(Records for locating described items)
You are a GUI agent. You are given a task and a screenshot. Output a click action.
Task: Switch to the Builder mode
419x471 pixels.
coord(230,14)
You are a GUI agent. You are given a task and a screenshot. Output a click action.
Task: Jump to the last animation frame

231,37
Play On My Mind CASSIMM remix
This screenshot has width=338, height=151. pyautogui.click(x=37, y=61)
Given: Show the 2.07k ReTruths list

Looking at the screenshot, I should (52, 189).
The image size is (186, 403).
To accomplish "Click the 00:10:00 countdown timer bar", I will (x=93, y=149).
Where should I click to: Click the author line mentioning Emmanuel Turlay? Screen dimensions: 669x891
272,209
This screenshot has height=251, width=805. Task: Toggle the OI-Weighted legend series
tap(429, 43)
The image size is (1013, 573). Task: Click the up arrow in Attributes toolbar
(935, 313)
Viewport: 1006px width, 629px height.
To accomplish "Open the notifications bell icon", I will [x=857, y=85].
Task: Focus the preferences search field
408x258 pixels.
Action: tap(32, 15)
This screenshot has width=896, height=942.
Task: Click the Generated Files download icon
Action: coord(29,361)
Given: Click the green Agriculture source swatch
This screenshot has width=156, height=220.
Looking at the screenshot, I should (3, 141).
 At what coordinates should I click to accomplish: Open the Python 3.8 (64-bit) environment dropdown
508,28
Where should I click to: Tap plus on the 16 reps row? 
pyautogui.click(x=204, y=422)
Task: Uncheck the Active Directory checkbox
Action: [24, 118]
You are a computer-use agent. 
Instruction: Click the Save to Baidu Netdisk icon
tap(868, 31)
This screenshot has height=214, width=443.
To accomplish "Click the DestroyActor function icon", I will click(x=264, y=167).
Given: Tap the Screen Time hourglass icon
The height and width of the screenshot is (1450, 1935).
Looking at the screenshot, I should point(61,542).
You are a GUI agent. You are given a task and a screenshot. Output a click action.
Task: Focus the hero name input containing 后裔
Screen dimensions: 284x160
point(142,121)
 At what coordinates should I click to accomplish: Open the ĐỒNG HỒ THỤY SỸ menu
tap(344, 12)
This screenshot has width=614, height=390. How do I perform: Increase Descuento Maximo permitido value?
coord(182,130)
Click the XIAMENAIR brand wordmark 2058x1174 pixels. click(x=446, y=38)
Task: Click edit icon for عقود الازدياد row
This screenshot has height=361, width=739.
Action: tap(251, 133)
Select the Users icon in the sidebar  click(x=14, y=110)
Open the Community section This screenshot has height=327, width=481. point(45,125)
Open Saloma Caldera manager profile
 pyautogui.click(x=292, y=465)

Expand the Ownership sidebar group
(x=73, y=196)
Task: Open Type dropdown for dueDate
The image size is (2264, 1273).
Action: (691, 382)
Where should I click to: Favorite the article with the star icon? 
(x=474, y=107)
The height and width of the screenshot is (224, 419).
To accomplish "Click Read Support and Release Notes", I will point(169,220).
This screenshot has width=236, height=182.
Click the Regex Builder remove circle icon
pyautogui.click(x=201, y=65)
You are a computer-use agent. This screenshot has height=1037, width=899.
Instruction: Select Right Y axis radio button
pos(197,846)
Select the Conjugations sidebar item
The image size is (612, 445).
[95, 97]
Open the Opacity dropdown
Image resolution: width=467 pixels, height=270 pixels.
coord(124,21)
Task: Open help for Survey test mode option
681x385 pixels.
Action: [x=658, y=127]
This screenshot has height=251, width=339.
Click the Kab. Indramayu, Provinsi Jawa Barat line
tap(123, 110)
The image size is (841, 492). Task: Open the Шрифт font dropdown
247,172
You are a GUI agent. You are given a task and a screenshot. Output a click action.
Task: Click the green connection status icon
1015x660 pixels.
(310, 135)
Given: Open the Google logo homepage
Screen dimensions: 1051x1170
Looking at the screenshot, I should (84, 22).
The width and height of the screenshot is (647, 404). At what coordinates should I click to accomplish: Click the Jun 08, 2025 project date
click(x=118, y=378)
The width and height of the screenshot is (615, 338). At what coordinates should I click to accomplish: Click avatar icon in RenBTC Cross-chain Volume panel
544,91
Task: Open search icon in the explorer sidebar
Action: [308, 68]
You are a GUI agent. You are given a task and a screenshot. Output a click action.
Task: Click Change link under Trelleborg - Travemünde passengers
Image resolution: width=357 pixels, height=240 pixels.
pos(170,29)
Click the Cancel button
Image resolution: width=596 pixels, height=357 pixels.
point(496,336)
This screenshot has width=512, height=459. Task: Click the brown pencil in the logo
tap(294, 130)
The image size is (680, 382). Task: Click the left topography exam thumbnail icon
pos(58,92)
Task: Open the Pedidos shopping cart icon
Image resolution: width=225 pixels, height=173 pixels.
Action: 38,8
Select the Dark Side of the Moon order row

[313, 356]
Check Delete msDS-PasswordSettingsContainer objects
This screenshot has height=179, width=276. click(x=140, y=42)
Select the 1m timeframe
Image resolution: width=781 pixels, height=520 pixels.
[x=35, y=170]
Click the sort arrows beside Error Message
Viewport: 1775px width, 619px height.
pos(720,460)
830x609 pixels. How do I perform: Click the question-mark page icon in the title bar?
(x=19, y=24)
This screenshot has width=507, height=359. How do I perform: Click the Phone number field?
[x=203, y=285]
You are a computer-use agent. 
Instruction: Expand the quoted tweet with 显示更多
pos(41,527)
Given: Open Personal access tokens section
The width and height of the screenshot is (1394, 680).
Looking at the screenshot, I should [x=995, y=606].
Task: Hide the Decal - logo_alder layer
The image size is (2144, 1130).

PROBLEM STATEMENT: Print the part of the listing above that opens with the line containing "Where should I click to: Tap" and closes with the line containing "tap(344, 12)", repeating those lines exactly.

TASK RESPONSE:
Where should I click to: Tap plus on the 16 reps row? 
pyautogui.click(x=204, y=422)
Task: Uncheck the Active Directory checkbox
Action: [24, 118]
You are a computer-use agent. 
Instruction: Click the Save to Baidu Netdisk icon
tap(868, 31)
This screenshot has height=214, width=443.
To accomplish "Click the DestroyActor function icon", I will click(x=264, y=167).
Given: Tap the Screen Time hourglass icon
The height and width of the screenshot is (1450, 1935).
Looking at the screenshot, I should point(61,542).
You are a GUI agent. You are given a task and a screenshot. Output a click action.
Task: Focus the hero name input containing 后裔
Screen dimensions: 284x160
point(142,121)
 At what coordinates should I click to accomplish: Open the ĐỒNG HỒ THỤY SỸ menu
tap(344, 12)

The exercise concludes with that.